Une avancée majeure dans le domaine quantique qui élimine les longues pauses entre les calculs.
Le développement de l'informatique quantique promet de résoudre des problèmes mathématiques et scientifiques extrêmement complexes en quelques secondes seulement, alors que les supercalculateurs les plus puissants d'aujourd'hui mettraient des années à accomplir les mêmes tâches. Cette technologie ouvre la voie à une recherche plus rapide dans les domaines du changement climatique, du développement de nouveaux médicaments et matériaux synthétiques, ainsi que de solutions avancées pour les énergies propres. IBM prévoit de construire, d'ici 2033, des systèmes comportant plus de 2 000 qubits et un milliard de circuits quantiques dans ce domaine, dans le cadre de sa plateforme IBM Quantum Platform. Un objectif intermédiaire important est d'éliminer les erreurs sur les systèmes dotés de 200 qubits et de 100 millions de portes logiques, un domaine où le processeur IBM Nighthawk r2, avec ses 7 500 portes logiques, établit une nouvelle étape décisive.

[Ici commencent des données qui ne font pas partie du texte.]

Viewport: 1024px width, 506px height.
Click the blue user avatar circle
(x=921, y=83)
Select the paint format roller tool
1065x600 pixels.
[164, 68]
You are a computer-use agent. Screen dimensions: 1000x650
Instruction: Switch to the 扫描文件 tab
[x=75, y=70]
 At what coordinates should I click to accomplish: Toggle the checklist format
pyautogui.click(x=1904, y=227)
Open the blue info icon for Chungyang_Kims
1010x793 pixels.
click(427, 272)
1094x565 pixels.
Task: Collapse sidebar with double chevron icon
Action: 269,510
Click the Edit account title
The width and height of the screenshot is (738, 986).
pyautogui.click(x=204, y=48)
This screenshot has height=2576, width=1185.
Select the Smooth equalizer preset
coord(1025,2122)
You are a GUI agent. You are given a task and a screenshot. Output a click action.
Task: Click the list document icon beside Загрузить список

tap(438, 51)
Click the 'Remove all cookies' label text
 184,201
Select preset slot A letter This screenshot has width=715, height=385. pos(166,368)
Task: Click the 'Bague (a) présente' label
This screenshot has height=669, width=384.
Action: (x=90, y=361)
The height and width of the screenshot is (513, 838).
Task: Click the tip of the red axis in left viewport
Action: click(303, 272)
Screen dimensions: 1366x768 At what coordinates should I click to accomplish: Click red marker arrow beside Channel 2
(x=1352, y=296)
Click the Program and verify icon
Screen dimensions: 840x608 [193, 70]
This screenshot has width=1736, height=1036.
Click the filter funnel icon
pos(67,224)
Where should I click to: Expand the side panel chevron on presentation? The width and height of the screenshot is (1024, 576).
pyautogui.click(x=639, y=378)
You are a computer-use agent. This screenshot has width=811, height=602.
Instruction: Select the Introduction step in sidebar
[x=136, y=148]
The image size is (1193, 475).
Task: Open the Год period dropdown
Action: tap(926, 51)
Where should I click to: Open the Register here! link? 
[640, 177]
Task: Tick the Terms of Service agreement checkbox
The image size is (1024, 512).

Dans le fonctionnement des systèmes quantiques jusqu'à présent, le principal délai notable était la réinitialisation conditionnelle, durant laquelle les qubits devaient se reposer dans leur état fondamental avant une nouvelle série d'opérations de calcul. Cette pause durait généralement plusieurs centaines de microsecondes et constituait un goulot d'étranglement important. IBM a résolu ce problème dans le processeur IBM Nighthawk r2 en intégrant un dispositif de réinitialisation dissipatif. Ce dispositif utilise un coupleur à grande gamme dynamique pour ramener instantanément le qubit programmable à son état fondamental lorsque cela est nécessaire. Le temps de conservation de l'énergie du qubit a ainsi été réduit de 200 microsecondes à environ 25 nanosecondes.
Chaque qubit étant connecté individuellement au coupleur, la réinitialisation s'effectue de manière totalement indépendante, sans affecter les éléments voisins. Le temps d'inactivité total entre chaque cycle a été réduit à une seule microseconde, permettant d'atteindre des vitesses de 100 000 cycles par seconde. C'est 25 fois plus rapide que le précédent modèle IBM Heron.
Des réinitialisations plus rapides réduisent également les erreurs initiales d'un facteur 25, et le processeur IBM Nighthawk r2 utilise une structure maillée où la plupart des qubits sont connectés à leurs quatre plus proches voisins. La stabilité et la fiabilité réelles de ces vitesses exceptionnelles ne pourront être confirmées que par des tests à long terme menés par des chercheurs externes sur la plateforme quantique d'IBM.